═════ ENTRIES SHOWN ═════

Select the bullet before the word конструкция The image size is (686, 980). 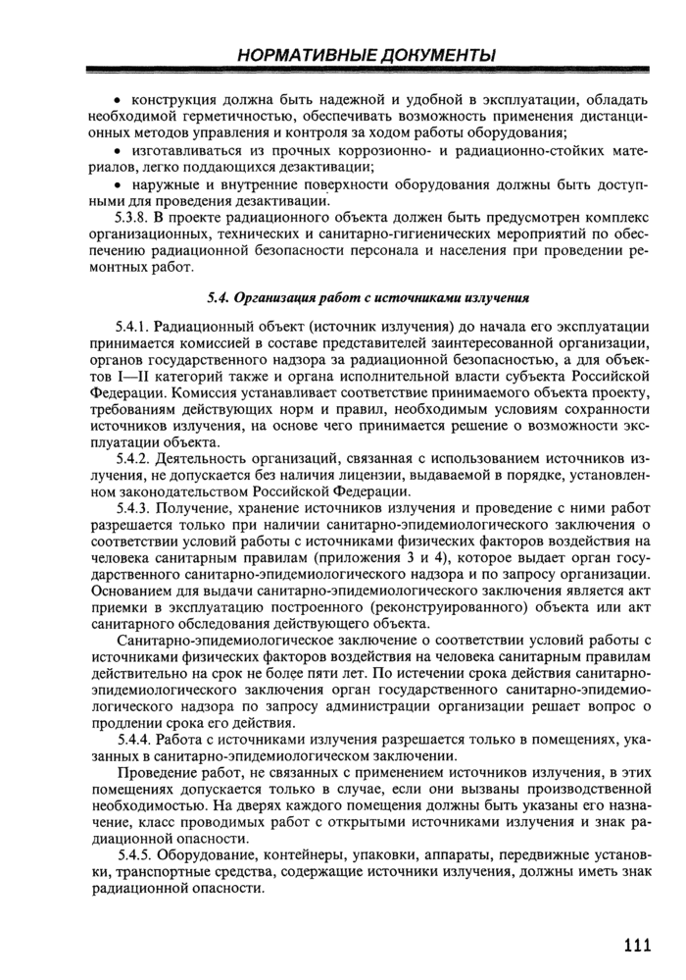(118, 100)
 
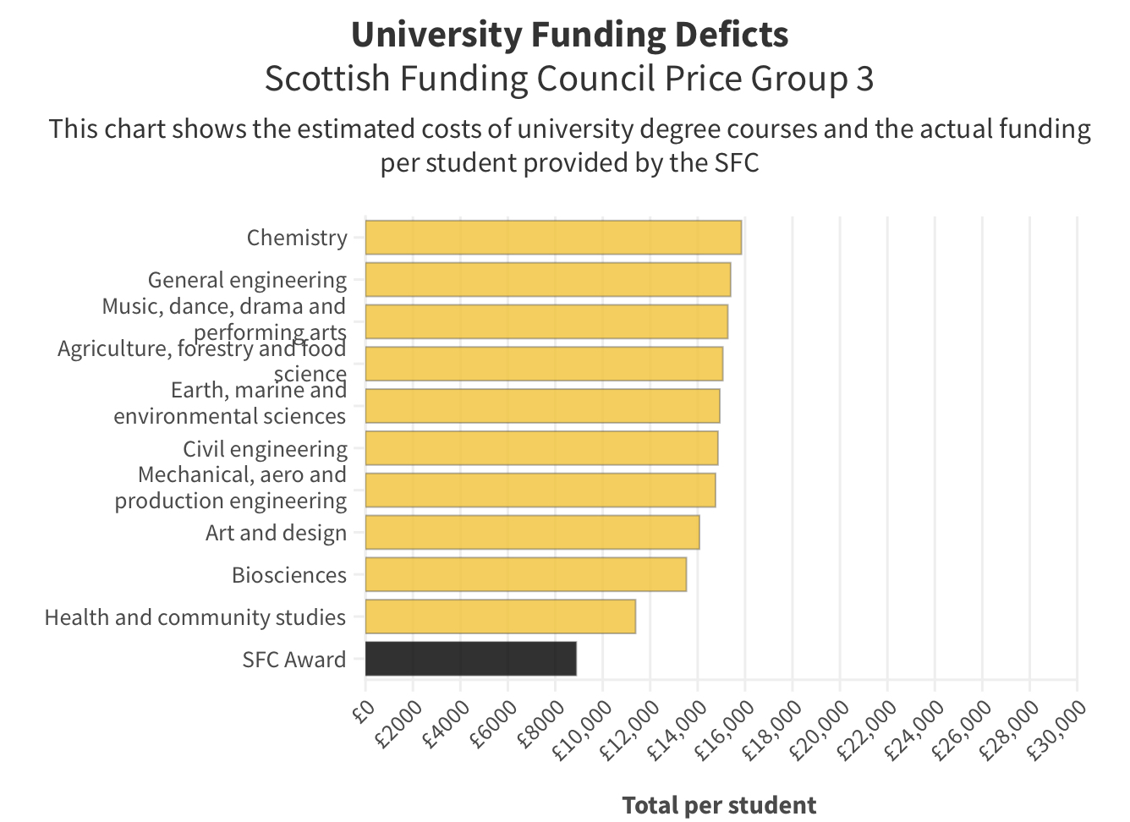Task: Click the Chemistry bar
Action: point(553,237)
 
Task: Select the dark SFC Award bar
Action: point(470,659)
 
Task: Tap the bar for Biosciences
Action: point(525,574)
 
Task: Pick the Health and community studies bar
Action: point(500,616)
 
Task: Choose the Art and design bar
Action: point(532,532)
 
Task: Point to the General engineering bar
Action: point(547,279)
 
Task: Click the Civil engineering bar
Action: point(541,448)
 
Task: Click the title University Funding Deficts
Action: point(569,35)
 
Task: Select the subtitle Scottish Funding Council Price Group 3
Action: point(569,79)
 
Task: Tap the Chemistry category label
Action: point(297,238)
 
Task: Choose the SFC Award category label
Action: point(293,660)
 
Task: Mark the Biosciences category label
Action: point(289,575)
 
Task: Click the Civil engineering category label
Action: point(265,449)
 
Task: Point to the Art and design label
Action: point(276,533)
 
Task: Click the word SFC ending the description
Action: point(737,162)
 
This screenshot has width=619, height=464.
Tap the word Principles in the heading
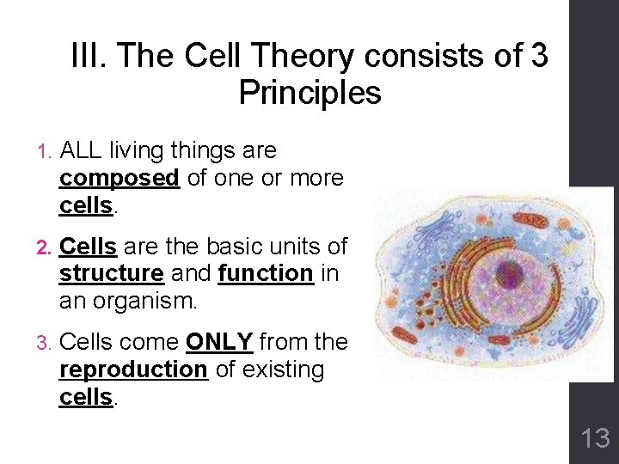click(310, 93)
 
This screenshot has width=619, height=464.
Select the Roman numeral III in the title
click(88, 57)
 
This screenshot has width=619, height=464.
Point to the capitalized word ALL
click(80, 150)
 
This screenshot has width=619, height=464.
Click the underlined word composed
click(119, 179)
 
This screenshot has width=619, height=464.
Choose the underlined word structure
click(111, 274)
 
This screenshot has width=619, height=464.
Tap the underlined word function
click(266, 274)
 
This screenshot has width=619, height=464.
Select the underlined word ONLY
click(219, 342)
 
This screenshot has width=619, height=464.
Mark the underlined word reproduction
click(133, 369)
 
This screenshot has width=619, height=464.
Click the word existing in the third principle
click(281, 369)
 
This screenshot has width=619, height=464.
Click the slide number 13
click(595, 439)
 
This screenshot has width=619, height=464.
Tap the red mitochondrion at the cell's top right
click(536, 222)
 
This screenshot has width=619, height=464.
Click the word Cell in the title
click(205, 57)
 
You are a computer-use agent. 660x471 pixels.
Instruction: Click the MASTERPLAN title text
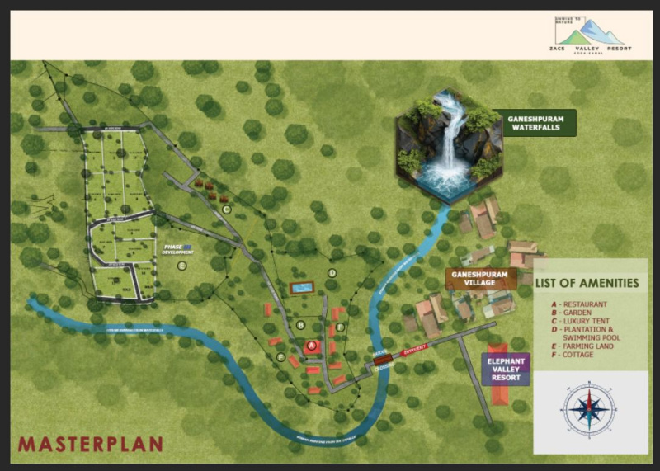tap(91, 445)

═════

• _PROBLEM_: Arrange the lines of the listing as a numbered list, skipping blank lines, from the line with "Task: Click the Civil engineering category" up to and including the line with "click(205, 57)". Omit the pictures from your answer.

• _FINISHED EXERCISE_:
1. Task: Click the Civil engineering category label
2. Action: point(265,449)
3. Task: Point to the Art and design label
4. Action: point(276,533)
5. Task: Click the word SFC ending the description
6. Action: point(737,162)
7. This screenshot has width=619, height=464.
8. Tap the word Principles in the heading
9. click(310, 93)
10. This screenshot has width=619, height=464.
11. Select the Roman numeral III in the title
12. click(88, 57)
13. This screenshot has width=619, height=464.
14. Point to the capitalized word ALL
15. click(80, 150)
16. This screenshot has width=619, height=464.
17. Click the underlined word composed
18. click(119, 179)
19. This screenshot has width=619, height=464.
20. Choose the underlined word structure
21. click(111, 274)
22. This screenshot has width=619, height=464.
23. Tap the underlined word function
24. click(266, 274)
25. This screenshot has width=619, height=464.
26. Select the underlined word ONLY
27. click(219, 342)
28. This screenshot has width=619, height=464.
29. Mark the underlined word reproduction
30. click(133, 369)
31. This screenshot has width=619, height=464.
32. Click the word existing in the third principle
33. click(281, 369)
34. This screenshot has width=619, height=464.
35. Click the slide number 13
36. click(595, 439)
37. This screenshot has width=619, height=464.
38. Tap the red mitochondrion at the cell's top right
39. click(536, 222)
40. This screenshot has width=619, height=464.
41. Click the word Cell in the title
42. click(205, 57)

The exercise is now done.